> [Assignment]: From the data underneath, reproduce exactly the stretch that begins at the line with "Click Atención legal" and ends after the line with "Given: Select the green".
[[ Records for this exercise, beginning ]]
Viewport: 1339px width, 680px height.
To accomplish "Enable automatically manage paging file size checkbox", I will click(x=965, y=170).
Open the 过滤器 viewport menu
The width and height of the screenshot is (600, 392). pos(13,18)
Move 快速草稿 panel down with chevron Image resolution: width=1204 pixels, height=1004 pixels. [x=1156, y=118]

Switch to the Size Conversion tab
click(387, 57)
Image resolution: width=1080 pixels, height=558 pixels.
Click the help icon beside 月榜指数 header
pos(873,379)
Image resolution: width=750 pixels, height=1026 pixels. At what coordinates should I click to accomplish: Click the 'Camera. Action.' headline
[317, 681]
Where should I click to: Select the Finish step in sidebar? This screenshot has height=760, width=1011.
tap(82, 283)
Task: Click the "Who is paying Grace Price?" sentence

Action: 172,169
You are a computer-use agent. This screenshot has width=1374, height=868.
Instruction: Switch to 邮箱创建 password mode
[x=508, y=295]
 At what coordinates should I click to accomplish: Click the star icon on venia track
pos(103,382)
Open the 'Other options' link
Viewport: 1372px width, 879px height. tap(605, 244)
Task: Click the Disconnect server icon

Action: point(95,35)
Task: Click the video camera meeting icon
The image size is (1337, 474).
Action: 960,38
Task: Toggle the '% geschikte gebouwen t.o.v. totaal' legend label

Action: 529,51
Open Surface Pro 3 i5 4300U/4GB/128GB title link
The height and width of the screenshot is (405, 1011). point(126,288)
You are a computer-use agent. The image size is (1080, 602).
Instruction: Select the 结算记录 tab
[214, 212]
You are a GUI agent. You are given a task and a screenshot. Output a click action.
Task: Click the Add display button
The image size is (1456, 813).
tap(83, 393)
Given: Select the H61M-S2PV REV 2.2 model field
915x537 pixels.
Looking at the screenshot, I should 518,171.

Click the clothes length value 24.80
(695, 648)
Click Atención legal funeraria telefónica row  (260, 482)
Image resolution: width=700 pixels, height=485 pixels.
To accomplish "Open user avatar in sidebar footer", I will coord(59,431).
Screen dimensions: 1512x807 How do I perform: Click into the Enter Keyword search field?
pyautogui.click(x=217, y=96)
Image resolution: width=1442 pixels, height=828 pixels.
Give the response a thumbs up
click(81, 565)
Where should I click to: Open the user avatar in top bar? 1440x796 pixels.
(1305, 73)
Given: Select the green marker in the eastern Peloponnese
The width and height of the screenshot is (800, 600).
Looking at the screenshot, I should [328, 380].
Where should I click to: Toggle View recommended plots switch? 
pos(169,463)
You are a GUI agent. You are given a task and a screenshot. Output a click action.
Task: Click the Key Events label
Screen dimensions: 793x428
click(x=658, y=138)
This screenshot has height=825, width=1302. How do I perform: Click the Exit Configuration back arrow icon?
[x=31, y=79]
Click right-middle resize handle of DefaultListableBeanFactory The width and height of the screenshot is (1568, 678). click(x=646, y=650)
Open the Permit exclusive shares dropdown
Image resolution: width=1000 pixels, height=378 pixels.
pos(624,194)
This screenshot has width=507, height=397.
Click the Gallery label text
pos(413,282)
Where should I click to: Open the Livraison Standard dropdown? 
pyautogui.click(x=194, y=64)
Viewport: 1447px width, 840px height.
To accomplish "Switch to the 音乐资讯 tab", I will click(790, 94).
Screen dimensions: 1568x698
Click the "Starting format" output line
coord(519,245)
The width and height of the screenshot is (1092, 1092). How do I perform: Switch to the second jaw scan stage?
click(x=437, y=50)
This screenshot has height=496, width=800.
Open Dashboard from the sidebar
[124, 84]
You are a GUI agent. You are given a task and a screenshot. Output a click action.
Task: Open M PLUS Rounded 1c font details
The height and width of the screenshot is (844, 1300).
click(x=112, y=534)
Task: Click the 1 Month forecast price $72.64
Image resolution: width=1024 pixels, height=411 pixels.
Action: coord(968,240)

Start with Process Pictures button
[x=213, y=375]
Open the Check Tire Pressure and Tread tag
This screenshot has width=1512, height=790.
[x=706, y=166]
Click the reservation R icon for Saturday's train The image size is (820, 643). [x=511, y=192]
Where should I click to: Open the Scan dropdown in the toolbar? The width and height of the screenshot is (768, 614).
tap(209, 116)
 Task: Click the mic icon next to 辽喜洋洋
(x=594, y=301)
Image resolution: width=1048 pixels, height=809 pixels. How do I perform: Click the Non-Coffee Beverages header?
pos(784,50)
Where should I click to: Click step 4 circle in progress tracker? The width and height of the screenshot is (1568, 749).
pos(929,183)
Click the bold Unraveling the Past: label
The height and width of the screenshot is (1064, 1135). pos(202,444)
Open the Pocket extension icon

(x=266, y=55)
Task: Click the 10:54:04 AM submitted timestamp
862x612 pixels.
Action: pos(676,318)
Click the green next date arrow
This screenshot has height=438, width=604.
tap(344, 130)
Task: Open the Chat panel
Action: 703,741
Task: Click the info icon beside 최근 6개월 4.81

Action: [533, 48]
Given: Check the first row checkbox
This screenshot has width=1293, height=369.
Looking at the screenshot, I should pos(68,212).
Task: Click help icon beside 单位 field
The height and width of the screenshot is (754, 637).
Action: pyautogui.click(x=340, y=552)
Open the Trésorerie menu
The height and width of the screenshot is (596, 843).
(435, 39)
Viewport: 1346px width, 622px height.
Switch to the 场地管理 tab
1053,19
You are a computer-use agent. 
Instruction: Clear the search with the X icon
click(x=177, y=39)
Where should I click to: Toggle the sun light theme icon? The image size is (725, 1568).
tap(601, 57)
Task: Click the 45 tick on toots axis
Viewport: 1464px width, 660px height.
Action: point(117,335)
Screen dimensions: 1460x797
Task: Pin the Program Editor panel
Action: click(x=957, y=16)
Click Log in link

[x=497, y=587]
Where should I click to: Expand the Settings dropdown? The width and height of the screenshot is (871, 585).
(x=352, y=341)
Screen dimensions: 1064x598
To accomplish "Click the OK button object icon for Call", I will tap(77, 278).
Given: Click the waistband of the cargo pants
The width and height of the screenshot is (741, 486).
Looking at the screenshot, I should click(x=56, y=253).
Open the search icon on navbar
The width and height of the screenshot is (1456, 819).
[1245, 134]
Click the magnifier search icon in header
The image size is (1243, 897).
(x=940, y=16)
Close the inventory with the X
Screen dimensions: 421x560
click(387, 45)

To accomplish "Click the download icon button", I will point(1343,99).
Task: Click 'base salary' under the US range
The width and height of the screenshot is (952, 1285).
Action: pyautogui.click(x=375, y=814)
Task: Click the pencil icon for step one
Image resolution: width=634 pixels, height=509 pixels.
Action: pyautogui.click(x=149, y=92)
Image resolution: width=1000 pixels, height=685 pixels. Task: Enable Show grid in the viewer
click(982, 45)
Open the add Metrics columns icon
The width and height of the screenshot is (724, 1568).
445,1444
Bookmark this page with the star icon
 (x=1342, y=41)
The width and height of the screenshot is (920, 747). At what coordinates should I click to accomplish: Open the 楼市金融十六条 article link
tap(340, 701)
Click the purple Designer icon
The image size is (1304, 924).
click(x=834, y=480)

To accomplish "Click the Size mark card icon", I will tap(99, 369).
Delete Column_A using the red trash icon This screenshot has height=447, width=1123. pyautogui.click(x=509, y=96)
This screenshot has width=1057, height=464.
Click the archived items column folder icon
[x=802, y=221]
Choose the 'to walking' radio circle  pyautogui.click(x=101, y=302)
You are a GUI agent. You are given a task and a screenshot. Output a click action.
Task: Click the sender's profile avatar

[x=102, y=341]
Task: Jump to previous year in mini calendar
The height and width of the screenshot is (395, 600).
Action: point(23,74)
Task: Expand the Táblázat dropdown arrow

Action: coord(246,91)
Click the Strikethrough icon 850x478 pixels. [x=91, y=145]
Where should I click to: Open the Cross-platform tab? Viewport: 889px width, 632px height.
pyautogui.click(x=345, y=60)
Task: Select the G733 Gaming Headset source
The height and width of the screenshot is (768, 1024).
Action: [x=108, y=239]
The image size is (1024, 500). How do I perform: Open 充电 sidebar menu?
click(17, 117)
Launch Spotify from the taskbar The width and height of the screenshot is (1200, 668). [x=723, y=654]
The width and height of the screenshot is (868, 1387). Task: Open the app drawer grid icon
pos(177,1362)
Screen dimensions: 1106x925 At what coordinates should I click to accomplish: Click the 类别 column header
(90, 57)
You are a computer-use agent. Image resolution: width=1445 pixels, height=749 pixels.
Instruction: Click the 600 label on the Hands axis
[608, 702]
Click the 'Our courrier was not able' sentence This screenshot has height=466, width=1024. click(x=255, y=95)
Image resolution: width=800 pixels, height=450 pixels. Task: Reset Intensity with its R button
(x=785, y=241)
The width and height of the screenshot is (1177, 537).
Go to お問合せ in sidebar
[[ Records for this exercise, end ]]
> [Answer to this exercise]:
Click Atención legal funeraria telefónica row  (260, 482)
Image resolution: width=700 pixels, height=485 pixels.
To accomplish "Open user avatar in sidebar footer", I will coord(59,431).
Screen dimensions: 1512x807 How do I perform: Click into the Enter Keyword search field?
pyautogui.click(x=217, y=96)
Image resolution: width=1442 pixels, height=828 pixels.
Give the response a thumbs up
click(81, 565)
Where should I click to: Open the user avatar in top bar? 1440x796 pixels.
(1305, 73)
Given: Select the green marker in the eastern Peloponnese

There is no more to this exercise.